Posted by Martha DiMeo on December 5th, 2013 | No Comments

In the webinar I presented to the Graphic Artists Guild titled Color Management for the Graphic Arts Professional, I highlighted a key concept—that color management is not color correction. It is a common misunderstanding that the two processes are thought to improve color, but in fact, they are two very different things.

Color correction is the process of making changes to the color—either overall or to a specific area—to improve the image. Color management concerns maintaining color appearance.

Color Correction vs. Color Management

If for instance, an image is in need of color correction because it has an overall color-cast, or if it needs selective color correction (i.e flesh tones are too red, a sky is heading toward purple, a color of a product is not accurately represented) a color-managed workflow will not compensate for the problem. If the color in an image is “bad” in some way, color management will dutifully reproduce the image as is. Displeasing color in, displeasing color out. Why is this?

------------------------------------

■ **Directions**:
a) Reproduce the stretch of the color management post from "Posted by Martha" through "very different things.".
b) In the color management post, what is color management said to concern?
c) Continue the color management post from the point where it stops.

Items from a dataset
------------------------------------

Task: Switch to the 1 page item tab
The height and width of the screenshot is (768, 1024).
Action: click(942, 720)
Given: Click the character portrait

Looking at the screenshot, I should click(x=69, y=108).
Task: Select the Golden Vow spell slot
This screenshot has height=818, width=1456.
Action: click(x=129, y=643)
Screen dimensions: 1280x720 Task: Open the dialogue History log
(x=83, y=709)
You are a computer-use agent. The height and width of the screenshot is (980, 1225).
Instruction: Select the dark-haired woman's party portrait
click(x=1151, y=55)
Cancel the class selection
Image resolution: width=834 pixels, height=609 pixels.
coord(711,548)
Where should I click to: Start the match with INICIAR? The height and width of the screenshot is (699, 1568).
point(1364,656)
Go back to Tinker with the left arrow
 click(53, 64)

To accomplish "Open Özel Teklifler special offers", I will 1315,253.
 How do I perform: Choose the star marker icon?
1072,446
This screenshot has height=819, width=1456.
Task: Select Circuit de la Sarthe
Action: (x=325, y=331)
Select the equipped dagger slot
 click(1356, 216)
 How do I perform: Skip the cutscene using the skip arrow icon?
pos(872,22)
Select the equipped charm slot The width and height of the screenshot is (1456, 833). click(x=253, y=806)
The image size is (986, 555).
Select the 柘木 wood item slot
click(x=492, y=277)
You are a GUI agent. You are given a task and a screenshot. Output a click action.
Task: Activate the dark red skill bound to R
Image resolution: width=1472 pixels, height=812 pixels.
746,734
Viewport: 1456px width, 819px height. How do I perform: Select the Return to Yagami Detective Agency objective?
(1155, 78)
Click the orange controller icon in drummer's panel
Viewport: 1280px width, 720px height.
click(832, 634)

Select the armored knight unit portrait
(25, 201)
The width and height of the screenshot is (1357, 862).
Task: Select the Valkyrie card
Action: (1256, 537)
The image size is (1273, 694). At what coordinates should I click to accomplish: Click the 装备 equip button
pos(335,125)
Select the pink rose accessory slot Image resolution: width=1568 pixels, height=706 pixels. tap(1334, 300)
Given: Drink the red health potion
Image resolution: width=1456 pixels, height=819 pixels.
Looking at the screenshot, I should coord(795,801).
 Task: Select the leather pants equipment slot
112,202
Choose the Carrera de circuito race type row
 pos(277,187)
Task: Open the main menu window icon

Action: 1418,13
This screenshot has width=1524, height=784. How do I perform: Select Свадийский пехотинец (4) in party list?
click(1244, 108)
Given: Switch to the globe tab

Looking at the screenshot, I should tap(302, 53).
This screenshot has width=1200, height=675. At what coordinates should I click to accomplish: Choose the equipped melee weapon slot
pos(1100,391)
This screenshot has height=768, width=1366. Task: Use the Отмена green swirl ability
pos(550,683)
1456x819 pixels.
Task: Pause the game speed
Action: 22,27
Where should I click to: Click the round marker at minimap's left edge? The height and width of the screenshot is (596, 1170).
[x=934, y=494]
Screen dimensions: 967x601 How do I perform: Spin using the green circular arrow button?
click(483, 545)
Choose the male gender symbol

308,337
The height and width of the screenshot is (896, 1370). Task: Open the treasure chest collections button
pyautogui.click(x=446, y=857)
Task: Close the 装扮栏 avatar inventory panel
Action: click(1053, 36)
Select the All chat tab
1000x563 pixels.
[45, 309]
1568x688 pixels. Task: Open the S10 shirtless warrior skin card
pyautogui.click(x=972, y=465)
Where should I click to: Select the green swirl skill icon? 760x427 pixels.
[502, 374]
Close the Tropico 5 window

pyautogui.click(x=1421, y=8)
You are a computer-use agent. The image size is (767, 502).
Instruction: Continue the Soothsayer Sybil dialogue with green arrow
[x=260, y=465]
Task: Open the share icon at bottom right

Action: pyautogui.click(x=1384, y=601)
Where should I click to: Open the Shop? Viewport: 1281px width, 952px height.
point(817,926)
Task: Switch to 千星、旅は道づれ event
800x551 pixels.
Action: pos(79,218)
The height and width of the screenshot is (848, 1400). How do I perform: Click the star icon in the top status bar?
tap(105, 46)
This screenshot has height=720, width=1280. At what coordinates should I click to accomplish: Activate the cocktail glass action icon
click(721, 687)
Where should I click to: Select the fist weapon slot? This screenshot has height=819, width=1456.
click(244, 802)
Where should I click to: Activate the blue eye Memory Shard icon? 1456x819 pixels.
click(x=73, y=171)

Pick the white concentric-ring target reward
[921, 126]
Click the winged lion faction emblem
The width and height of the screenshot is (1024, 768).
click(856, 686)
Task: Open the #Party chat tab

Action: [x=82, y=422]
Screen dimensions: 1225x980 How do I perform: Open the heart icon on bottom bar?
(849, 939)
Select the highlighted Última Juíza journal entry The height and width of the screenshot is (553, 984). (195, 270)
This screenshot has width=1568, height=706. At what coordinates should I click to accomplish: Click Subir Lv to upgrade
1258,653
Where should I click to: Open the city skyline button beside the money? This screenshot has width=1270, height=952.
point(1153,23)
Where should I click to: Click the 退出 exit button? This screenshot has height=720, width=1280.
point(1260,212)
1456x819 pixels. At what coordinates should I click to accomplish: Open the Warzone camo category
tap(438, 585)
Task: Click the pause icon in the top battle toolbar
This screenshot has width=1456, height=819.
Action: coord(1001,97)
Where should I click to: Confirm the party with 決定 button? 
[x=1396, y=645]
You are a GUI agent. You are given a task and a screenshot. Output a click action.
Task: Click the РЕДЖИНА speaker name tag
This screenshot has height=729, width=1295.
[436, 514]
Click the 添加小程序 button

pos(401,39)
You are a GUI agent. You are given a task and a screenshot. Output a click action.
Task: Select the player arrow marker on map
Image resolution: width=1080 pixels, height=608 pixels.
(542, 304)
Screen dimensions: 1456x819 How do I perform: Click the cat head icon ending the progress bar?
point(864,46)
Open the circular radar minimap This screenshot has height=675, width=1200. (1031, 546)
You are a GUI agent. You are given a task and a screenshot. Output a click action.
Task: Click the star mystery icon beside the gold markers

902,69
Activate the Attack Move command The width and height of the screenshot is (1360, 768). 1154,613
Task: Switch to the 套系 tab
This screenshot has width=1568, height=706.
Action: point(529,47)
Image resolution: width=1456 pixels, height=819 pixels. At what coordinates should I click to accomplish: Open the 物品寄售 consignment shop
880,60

------------------------------------

■ **Expected results**:
a)
Posted by Martha DiMeo on December 5th, 2013 | No Comments

In the webinar I presented to the Graphic Artists Guild titled Color Management for the Graphic Arts Professional, I highlighted a key concept—that color management is not color correction. It is a common misunderstanding that the two processes are thought to improve color, but in fact, they are two very different things.

b) Color management concerns maintaining color appearance.

c)
Color correcting skin tones in portraits using PhotoshopIn this example, selective color correction was performed to remove the heavy red cast in the skin tones. A color-managed workflow does not compensate for colors that need to be color-corrected. Color correction must be done in Photoshop.  Retouching by Martha DiMeo; Digital Imaging Specialist 


Color Management’s Role

Color management’s role is to preserve color appearance. It doesn’t know if a color is “off”. Color management does not perform color or image evaluation. Only a human being can determine whether a color is not pleasing and should be amended.

Color management’s goal is to maintain consistent color appearance as the file moves through the digital workflow from capture to final output. If you do not want the “off” color maintained then the file must be color-corrected before passing it to the next step in the production workflow.

Photoshop's " Convert to Profile" dialog  box Photoshop’s ”Convert to Profile” dialog box. Color management’s job is to preserve color appearance when converting from one color space to another. In this example, the photo is being converted from the RGB color space of Adobe RGB 1998 to the CMYK color space of U.S. Web Coated (SWOP) v2.


With that said, to accurately evaluate whether color correction is needed, the file must be viewed on a calibrated and profiled monitor. If you are unfamiliar with monitor calibration and profiling, I  wrote an article for on monitor calibration for the Graphic Artists Guild, Spring 2013 newsletter. Contact me and I’ll  be happy to send you a copy of article.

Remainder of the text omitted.